### EXERCISE
Write out exactly the lines below that run from the line containing "Remove the Имя пользователя row with x icon" through the last line of the records.

*** DATA PROVIDED Section Begins ***

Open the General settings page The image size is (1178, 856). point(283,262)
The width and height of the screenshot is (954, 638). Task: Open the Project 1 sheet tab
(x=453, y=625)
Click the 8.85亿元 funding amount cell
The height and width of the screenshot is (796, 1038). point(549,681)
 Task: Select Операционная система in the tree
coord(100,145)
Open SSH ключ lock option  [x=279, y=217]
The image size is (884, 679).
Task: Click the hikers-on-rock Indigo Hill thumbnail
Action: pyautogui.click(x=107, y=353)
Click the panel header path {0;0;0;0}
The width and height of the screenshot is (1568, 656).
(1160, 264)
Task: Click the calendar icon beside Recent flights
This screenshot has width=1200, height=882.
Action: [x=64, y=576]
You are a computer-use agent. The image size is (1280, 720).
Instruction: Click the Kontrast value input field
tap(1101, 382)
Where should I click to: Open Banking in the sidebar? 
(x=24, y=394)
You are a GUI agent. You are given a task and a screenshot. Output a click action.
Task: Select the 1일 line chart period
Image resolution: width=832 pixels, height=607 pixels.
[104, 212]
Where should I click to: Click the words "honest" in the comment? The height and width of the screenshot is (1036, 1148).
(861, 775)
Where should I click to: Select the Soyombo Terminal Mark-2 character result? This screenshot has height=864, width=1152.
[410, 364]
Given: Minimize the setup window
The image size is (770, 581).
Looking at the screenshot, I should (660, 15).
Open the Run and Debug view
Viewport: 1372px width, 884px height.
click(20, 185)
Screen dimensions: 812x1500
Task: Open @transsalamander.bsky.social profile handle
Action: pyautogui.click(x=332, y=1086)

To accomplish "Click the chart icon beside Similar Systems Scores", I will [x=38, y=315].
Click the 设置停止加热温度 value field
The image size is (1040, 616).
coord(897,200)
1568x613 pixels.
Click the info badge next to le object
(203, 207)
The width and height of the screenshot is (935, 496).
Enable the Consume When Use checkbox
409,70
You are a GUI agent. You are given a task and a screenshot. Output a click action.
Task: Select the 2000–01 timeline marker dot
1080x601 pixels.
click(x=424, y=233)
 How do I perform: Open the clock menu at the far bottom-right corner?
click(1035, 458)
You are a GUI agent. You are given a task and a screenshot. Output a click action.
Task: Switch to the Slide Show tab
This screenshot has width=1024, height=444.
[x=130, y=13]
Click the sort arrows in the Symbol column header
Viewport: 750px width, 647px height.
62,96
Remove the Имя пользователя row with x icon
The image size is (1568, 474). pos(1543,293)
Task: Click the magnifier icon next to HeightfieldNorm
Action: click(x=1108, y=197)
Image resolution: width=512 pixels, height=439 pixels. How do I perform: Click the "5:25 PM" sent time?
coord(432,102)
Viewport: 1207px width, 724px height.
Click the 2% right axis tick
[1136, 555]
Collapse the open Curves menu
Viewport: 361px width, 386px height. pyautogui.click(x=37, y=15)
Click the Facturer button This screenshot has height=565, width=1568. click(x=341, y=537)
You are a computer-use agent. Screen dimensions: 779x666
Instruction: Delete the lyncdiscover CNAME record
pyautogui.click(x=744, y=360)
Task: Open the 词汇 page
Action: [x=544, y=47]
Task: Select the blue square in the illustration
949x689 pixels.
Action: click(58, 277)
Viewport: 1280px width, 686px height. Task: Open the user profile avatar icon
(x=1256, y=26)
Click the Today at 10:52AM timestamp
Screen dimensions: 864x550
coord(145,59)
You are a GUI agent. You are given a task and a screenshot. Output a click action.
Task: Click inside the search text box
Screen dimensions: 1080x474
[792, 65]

*** DATA PROVIDED Section Ends ***

### RESULT BELOW
Remove the Имя пользователя row with x icon
The image size is (1568, 474). pos(1543,293)
Task: Click the magnifier icon next to HeightfieldNorm
Action: click(x=1108, y=197)
Image resolution: width=512 pixels, height=439 pixels. How do I perform: Click the "5:25 PM" sent time?
coord(432,102)
Viewport: 1207px width, 724px height.
Click the 2% right axis tick
[1136, 555]
Collapse the open Curves menu
Viewport: 361px width, 386px height. pyautogui.click(x=37, y=15)
Click the Facturer button This screenshot has height=565, width=1568. click(x=341, y=537)
You are a computer-use agent. Screen dimensions: 779x666
Instruction: Delete the lyncdiscover CNAME record
pyautogui.click(x=744, y=360)
Task: Open the 词汇 page
Action: [x=544, y=47]
Task: Select the blue square in the illustration
949x689 pixels.
Action: click(58, 277)
Viewport: 1280px width, 686px height. Task: Open the user profile avatar icon
(x=1256, y=26)
Click the Today at 10:52AM timestamp
Screen dimensions: 864x550
coord(145,59)
You are a GUI agent. You are given a task and a screenshot. Output a click action.
Task: Click inside the search text box
Screen dimensions: 1080x474
[792, 65]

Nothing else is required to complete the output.